I felt excited, almost exalted. It was a numinous experience as though I were recovering a piece of my soul. It seemed to unfold in a series of brightly lit scenes, the words flowing with the visual slide show.

Many reading this piece will recognize you as a poet whose work has appeared in this magazine. Can you talk a little about how writing the memoir is different from writing poetry? Or how like it?

When writing a poem I don’t know the ending. Writing this piece was like following a well-known path. I knew John’s death would be the denouement but wanted it not to overshadow happier days. Being about as right-brained as one can get I’ve enjoyed the freedom poetry offers, not having to tie up in a neat package, allowing the reader to make her own connections. I tried this technique and found it possible to allow images and landscape or environment to express the emotional content as I do in poetry. I tried not to think about “rules” of writing an essay knowing it would make a delightful challenge into a chore.

One of the things that struck me in reading this piece was your appreciation for the fullness of the life lived in that place. Do you think such appreciation is available to all of us? And how would you suggest finding it?

Wow! Big question! I want to say big words like intuition, having a spiritual and mystical connection with nature, keeping an open mind about this world, the ambiguity of being mortal. How the floor can drop from us at any time. Words like love, God, compassion. We all have a spiritual path, it’s a matter of honoring it I believe.

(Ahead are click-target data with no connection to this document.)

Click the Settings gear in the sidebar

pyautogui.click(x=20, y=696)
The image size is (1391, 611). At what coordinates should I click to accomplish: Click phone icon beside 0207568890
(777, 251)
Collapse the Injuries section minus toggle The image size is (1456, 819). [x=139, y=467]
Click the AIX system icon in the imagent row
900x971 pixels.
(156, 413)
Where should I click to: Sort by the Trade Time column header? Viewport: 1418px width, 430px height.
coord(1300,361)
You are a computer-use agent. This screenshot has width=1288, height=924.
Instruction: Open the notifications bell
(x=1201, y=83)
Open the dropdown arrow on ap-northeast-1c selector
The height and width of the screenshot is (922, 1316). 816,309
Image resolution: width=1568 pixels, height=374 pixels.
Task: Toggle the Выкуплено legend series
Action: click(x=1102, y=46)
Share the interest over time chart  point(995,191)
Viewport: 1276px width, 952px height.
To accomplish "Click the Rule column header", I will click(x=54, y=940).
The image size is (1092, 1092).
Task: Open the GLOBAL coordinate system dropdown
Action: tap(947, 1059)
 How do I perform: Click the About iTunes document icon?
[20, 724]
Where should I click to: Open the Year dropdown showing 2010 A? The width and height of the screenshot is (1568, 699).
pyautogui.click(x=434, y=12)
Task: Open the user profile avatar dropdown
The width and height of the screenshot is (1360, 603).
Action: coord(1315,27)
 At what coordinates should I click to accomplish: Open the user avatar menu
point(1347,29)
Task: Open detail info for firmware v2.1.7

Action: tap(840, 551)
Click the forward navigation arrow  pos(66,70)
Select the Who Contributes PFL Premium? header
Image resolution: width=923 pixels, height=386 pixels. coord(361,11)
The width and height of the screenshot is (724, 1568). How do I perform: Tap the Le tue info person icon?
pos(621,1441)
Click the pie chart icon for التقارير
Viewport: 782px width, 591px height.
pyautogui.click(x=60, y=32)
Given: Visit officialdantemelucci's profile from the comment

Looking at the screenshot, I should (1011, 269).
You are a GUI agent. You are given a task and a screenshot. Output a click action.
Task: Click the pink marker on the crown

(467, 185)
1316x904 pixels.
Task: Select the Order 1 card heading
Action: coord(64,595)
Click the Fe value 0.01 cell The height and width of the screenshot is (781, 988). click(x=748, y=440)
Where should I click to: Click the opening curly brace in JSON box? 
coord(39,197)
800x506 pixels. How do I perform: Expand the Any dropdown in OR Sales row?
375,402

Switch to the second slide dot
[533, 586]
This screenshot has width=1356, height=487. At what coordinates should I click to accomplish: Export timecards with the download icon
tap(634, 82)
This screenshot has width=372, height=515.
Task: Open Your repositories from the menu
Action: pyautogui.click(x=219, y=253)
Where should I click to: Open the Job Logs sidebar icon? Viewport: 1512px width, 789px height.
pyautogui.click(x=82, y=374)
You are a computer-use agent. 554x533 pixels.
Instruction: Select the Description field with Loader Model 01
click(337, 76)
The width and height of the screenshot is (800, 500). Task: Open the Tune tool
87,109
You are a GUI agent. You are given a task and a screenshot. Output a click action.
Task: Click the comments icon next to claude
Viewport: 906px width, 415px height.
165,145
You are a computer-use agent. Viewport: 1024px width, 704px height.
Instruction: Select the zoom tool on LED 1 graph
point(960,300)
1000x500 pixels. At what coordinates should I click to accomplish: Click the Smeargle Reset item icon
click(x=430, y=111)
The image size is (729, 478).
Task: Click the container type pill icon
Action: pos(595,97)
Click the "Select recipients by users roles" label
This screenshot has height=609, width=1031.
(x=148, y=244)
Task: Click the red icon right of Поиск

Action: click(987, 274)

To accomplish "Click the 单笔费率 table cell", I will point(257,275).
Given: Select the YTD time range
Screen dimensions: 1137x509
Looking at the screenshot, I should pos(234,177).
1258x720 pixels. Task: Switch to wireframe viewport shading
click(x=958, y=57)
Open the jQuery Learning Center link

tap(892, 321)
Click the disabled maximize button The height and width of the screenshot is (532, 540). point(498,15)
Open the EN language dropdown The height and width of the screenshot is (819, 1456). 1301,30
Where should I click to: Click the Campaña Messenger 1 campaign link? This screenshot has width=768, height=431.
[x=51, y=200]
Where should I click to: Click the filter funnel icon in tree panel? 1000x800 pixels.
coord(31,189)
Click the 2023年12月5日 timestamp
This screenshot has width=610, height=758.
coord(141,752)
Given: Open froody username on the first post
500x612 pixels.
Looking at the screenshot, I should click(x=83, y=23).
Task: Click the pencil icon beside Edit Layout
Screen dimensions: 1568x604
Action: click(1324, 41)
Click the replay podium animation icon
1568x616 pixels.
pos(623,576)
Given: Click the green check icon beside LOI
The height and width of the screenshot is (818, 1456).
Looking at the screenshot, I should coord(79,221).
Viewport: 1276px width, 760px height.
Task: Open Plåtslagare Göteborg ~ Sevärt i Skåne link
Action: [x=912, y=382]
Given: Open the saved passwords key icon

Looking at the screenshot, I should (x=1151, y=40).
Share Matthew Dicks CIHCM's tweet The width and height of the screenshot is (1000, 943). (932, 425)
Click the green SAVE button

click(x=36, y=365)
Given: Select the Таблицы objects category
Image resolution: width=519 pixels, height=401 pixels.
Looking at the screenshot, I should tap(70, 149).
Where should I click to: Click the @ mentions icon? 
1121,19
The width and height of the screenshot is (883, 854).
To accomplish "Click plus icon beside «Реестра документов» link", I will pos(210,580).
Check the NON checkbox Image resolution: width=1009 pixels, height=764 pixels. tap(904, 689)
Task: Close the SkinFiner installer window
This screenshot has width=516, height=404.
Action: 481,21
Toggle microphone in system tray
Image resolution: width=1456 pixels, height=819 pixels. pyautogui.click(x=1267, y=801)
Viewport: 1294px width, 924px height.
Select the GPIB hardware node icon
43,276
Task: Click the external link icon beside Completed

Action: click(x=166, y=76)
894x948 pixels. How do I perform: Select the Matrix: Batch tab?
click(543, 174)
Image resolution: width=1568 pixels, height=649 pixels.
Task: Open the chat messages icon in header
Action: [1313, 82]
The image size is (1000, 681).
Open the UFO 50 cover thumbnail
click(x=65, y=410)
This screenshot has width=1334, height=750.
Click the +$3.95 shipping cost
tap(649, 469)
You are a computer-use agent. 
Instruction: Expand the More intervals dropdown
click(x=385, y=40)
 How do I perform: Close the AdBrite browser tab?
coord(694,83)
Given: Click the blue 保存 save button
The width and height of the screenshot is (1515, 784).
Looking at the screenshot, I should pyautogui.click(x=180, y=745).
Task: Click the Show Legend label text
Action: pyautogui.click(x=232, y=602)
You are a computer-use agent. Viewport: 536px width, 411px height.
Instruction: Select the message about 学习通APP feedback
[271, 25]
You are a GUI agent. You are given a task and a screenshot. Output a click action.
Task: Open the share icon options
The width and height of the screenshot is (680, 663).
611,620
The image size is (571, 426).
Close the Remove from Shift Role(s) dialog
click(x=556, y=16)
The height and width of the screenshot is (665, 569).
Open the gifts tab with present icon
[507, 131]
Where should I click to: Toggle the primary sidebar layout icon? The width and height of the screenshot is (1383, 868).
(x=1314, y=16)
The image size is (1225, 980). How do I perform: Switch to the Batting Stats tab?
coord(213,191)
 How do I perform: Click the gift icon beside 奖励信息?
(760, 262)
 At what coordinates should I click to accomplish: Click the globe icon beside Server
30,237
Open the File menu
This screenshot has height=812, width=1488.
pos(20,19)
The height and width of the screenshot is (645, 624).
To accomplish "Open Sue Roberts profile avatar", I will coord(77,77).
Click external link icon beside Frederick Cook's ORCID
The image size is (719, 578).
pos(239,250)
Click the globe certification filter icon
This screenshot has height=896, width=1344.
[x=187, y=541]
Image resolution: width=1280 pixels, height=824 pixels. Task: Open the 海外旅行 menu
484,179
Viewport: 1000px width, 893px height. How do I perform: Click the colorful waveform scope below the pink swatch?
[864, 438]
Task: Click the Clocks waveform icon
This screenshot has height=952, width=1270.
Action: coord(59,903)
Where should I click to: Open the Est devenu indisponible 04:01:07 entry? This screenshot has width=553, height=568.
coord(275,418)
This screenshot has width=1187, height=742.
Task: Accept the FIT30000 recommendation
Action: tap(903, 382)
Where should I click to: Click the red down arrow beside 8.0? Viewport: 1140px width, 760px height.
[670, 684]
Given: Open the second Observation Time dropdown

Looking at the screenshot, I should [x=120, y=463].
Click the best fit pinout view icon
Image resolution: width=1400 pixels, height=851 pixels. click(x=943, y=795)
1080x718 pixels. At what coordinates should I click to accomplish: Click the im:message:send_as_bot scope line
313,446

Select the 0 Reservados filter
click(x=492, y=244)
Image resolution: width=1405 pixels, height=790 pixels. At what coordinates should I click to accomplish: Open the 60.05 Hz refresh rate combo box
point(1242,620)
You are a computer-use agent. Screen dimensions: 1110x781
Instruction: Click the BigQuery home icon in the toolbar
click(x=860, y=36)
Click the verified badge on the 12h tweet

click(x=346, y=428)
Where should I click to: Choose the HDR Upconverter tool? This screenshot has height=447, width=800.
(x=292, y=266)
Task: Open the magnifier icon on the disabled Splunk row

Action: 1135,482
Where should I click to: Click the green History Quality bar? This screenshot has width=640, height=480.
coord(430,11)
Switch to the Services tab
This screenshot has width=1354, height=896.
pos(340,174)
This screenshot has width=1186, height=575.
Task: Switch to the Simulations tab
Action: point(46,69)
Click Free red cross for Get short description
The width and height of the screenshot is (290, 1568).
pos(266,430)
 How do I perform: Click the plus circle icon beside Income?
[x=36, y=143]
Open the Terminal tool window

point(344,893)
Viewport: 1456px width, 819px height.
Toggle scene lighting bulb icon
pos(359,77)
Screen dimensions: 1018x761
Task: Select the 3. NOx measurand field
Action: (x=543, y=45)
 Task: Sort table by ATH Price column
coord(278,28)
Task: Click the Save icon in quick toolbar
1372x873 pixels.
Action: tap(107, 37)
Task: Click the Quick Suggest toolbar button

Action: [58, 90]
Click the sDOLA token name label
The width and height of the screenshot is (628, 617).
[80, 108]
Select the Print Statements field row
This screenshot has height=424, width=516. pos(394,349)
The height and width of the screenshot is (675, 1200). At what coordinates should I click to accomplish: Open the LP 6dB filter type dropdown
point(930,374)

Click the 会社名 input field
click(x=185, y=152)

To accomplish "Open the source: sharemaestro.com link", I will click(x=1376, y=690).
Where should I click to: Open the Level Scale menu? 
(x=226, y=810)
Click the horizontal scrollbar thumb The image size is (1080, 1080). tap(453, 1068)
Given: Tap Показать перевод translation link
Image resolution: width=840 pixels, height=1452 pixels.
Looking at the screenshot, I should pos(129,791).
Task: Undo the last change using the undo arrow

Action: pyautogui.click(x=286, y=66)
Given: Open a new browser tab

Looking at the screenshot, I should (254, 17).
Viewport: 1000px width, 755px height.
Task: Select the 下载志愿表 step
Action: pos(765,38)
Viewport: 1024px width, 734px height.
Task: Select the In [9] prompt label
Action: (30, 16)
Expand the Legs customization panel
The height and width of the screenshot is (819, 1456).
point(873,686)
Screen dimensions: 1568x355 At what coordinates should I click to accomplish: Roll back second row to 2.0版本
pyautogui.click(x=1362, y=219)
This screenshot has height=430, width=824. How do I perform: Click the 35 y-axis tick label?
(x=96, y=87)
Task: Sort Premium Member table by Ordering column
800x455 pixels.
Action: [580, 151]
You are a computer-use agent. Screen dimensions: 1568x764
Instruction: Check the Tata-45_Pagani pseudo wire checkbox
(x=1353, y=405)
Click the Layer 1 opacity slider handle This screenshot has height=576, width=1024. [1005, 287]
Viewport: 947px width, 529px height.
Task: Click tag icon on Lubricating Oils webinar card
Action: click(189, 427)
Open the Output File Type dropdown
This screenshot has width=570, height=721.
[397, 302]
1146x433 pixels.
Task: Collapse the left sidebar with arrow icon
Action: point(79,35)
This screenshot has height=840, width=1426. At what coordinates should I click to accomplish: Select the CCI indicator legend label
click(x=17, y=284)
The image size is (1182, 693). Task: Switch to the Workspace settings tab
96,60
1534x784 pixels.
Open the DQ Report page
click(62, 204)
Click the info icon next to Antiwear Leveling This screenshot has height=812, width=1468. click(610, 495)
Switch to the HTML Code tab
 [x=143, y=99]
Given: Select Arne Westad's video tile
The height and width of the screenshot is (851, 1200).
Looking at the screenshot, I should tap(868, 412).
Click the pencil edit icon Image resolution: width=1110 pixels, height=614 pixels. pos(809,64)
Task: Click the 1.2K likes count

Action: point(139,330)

There is sadness in this piece, of course, but also great joy. I won’t ask which overbalanced—one can never ask that—but would you like to speak about how that balance works for you?

On learning the finality of John’s illness my second thought was gratitude for the joy we had shared. It seemed a negation of our happiness to feel bitter. I felt an obligation to bear this loss as gracefully as possible. John said he could face it if it could be in that house and with me. A passion for music, poetry, nature helped me through and still sustains me in bad times and good. I was writing about the experience while living it. I asked John a few days before he died if he wished he could have died in surgery rather than live through the pain and fear that followed. His answer: “No, I’ve learned so much.” So did I, John, so did I.

It’s some of the small things that really make this piece work for me—the single iris, the helpful black snakes, the frogs on the glass. Would you like to talk about what had the most resonance for you in writing this piece?

The flow of life represented by these creatures and by living in an old house gave me a sense of continuity. Who planted the iris, when did the first black snake move into the stone wall, how many generations of tree frogs pressed against the living room glass with their big suckered feet? What was represented by the sense of a ghost of some past tenant? There was a feeling of being observed and observer that was unique in my experience. I’d say the quirkiness of a previous tenant who found a stone that perfectly fit a hole burned in the wide plank floor by a fireplace ember instead of repairing it, has the most resonance for me. I can still feel the heft of it, the patina polished by how many footsteps over the years.